Our fast-paced media environment just does not lend itself often enough to balance and context. It's a bigger shame when veterans who know better take the somewhat salacious route, and Bryan Burwell of the St. Louis Post-Dispatch and Peter King of Sports Illustrated joined that group the past two days.

On ESPN's "The Sports Reporters," Burwell lamented that Louisville was taking advantage of injured standout Kevin Ware by raising money using shirts with his name and number on them to benefit a scholarship fund. It's a fair criticism, using a player for a university's gain, but it needs the context that Ware himself benefits from a scholarship (possibly in part attributable to the success of generations of basketball players before him at Louisville) and that Ware would benefit in coming weeks and months from the university's largesse in the form of free medical care for his gruesome injury. 

It's appropriate to critique the NCAA and university for taking advantage of Ware's situation, but context matters.

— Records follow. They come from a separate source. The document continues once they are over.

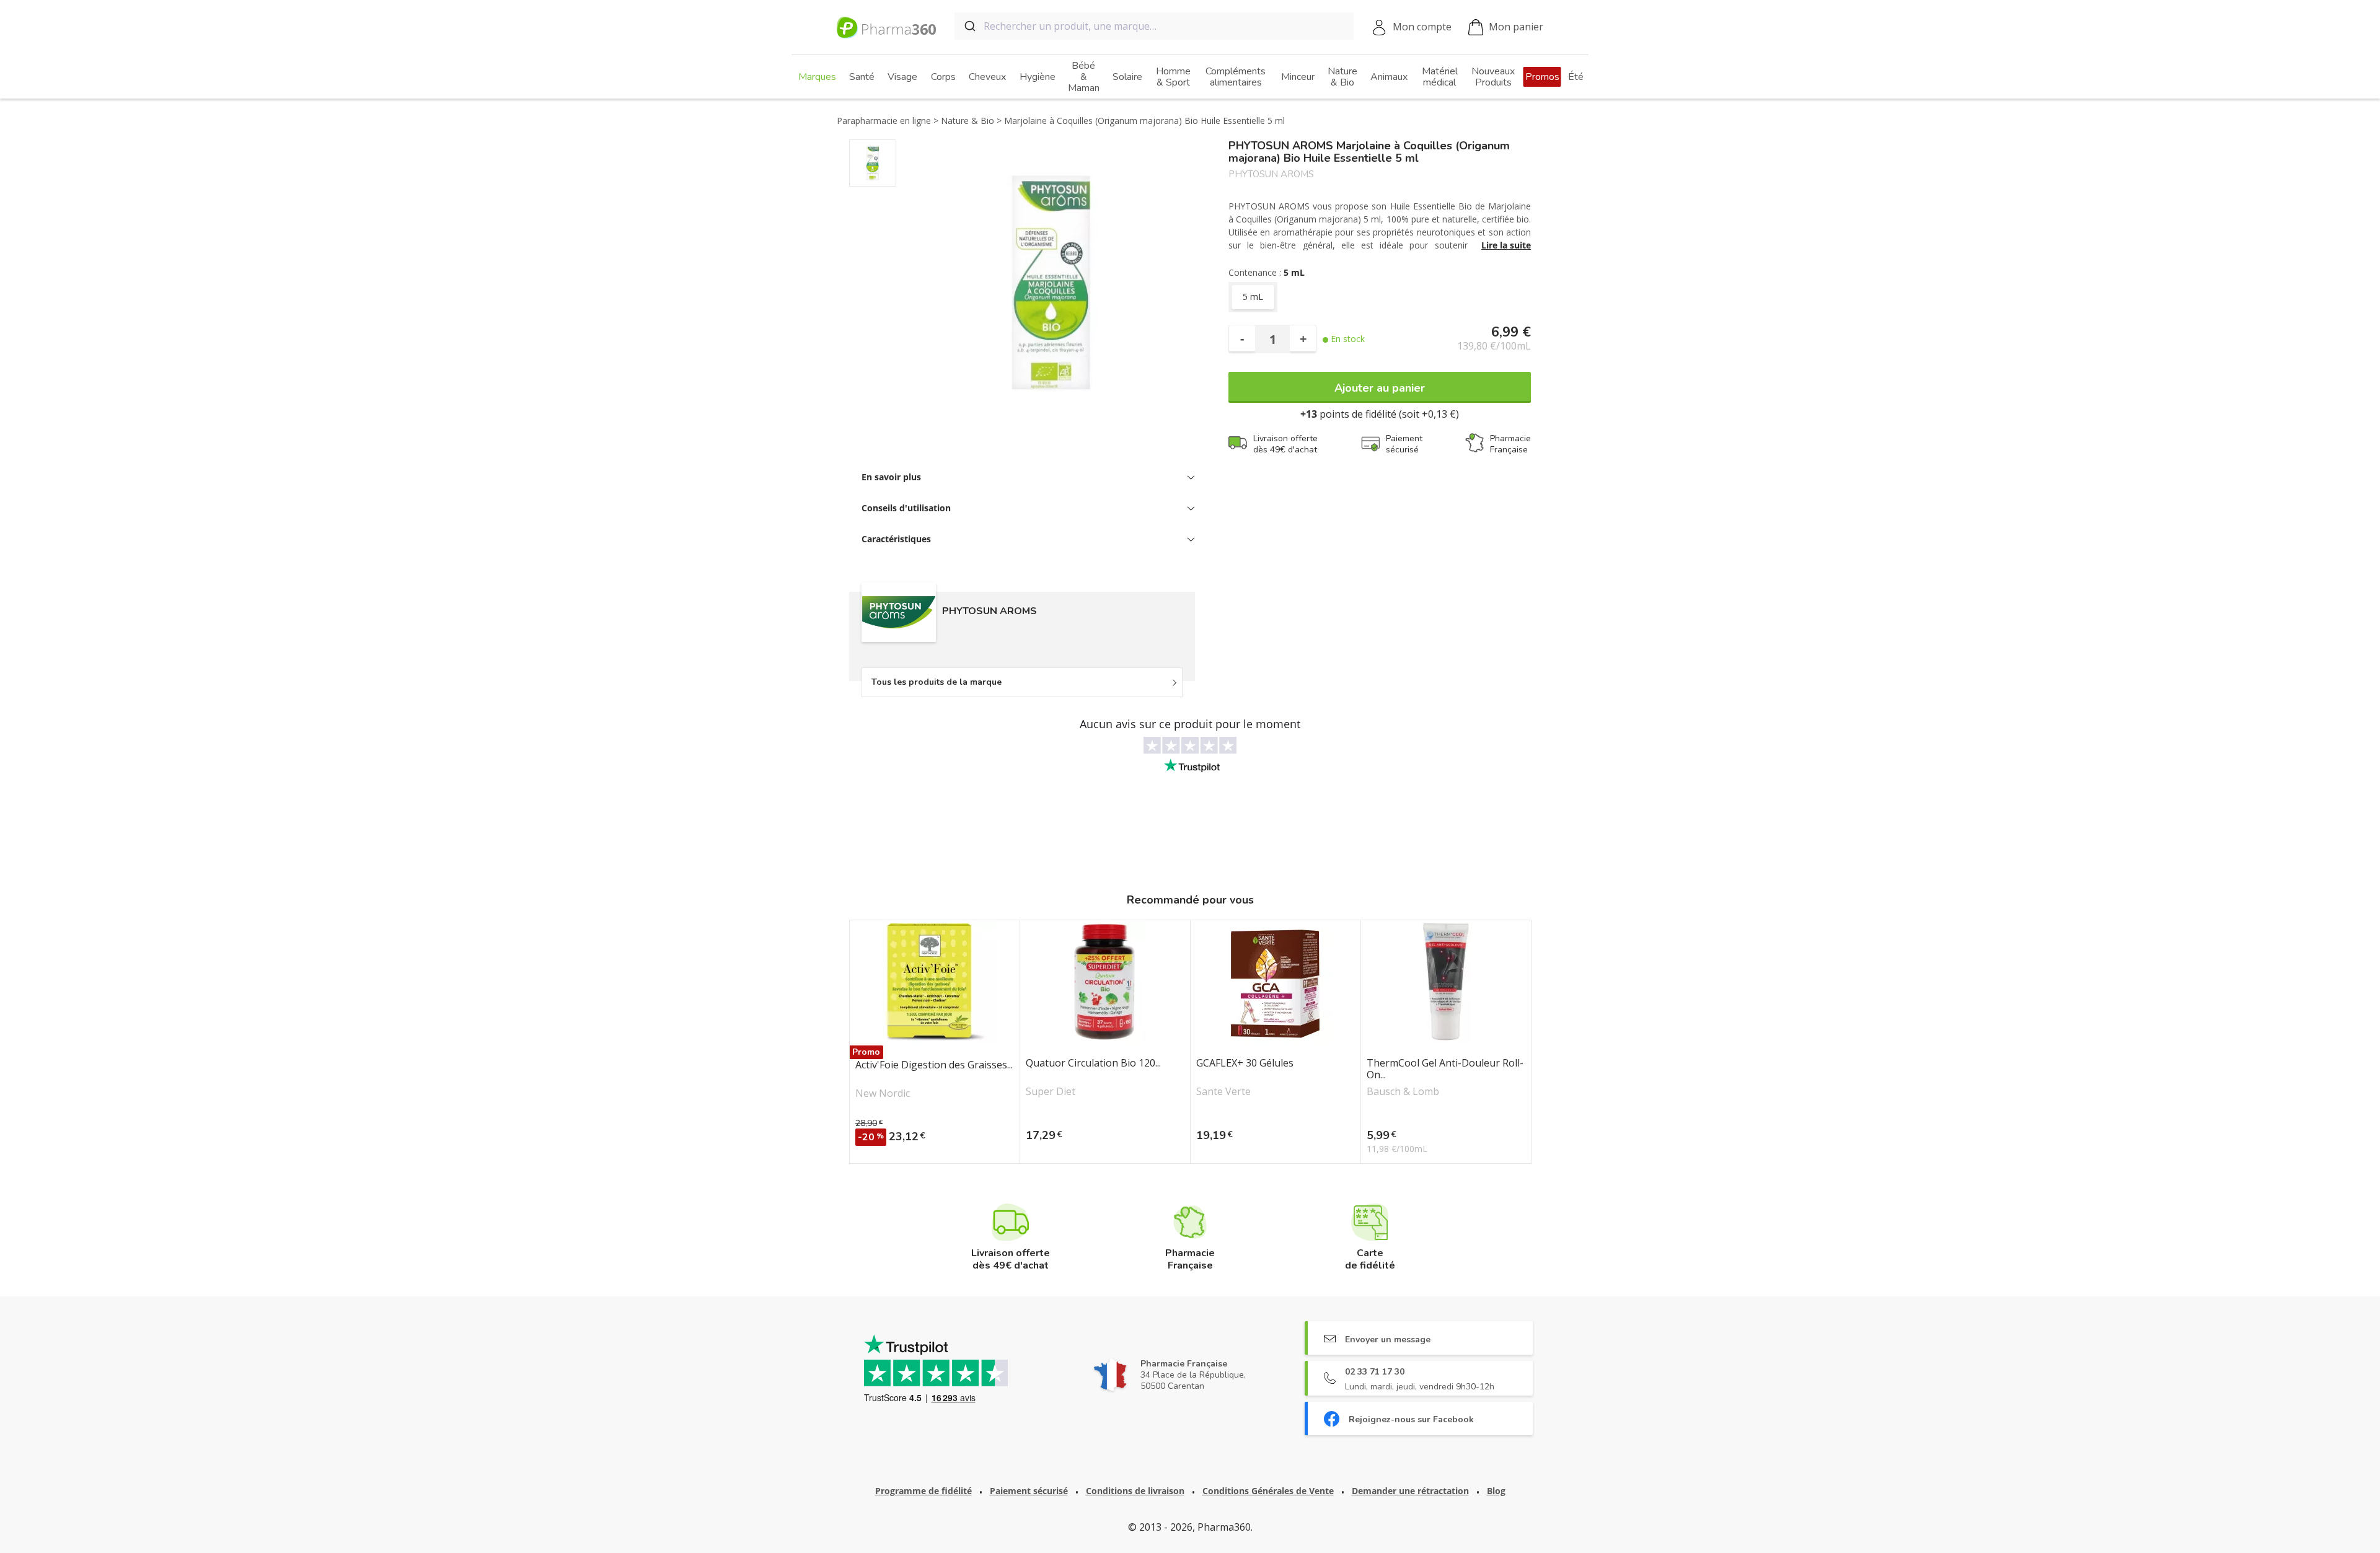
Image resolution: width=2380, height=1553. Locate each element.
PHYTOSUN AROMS (1271, 174)
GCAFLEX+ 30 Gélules (1245, 1063)
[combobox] (1154, 26)
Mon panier (1516, 26)
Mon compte (1422, 26)
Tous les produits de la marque (936, 682)
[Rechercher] (969, 26)
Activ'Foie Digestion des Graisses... (934, 1065)
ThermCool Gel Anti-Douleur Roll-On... (1445, 1069)
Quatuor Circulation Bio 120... (1093, 1063)
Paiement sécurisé (1029, 1491)
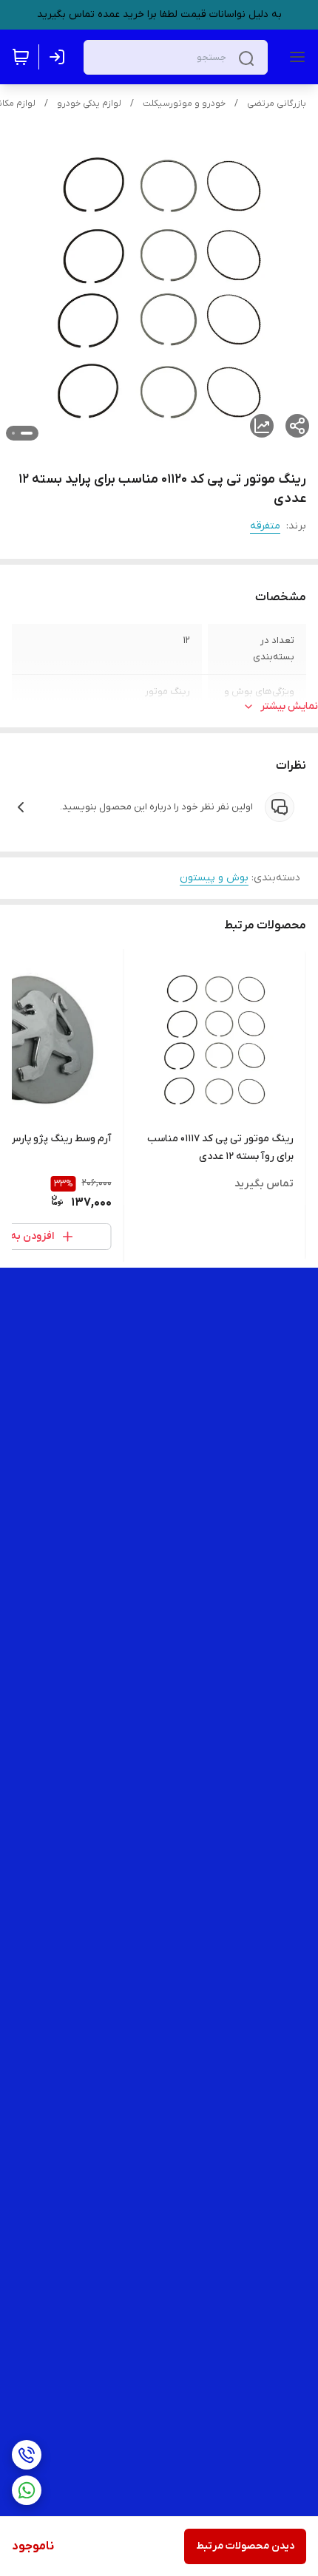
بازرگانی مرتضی (276, 103)
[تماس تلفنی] (26, 2455)
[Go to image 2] (13, 433)
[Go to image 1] (27, 433)
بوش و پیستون (214, 878)
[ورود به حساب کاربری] (60, 56)
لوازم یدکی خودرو (89, 103)
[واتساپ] (26, 2490)
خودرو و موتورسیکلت (184, 103)
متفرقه (265, 526)
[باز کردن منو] (294, 57)
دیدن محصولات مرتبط (245, 2546)
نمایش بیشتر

On Monday, King joined the trio -- and he should have been flagged for his unbalanced piling on in his weekly "Monday Morning Quarterback" column. He wrote:

Factiod of the Week That May Interest Only Me I
Between them, Rutgers basketball coach Mike Rice and athletic director Tim Pernetti are due more than $2 million in contract settlements in the wake of leaving university employment.

There is something twisted about that.


Really? Something twisted? C'mon, King knows better. It's not illegal or twisted, it's called a contract. Of all, people, King who regularly writes about NFL contracts and salary cap numbers should have an appreciation that people in the upper reaches of intercollegiate athletic departments have contracts.

When they get fired, it's not as if they leave their office with only the clothes on their back and a cardboard box filled with office supplies. They get compensated.

Sure, it's might seem unseemly to some, but it's business as usual. Without that context, without making it clear that such exits happen all the time, such as when any major college or university fires a coach with time remaining on their contracts, it's an unfair and twisted way to treat Rutgers, Rice and Pernetti as well.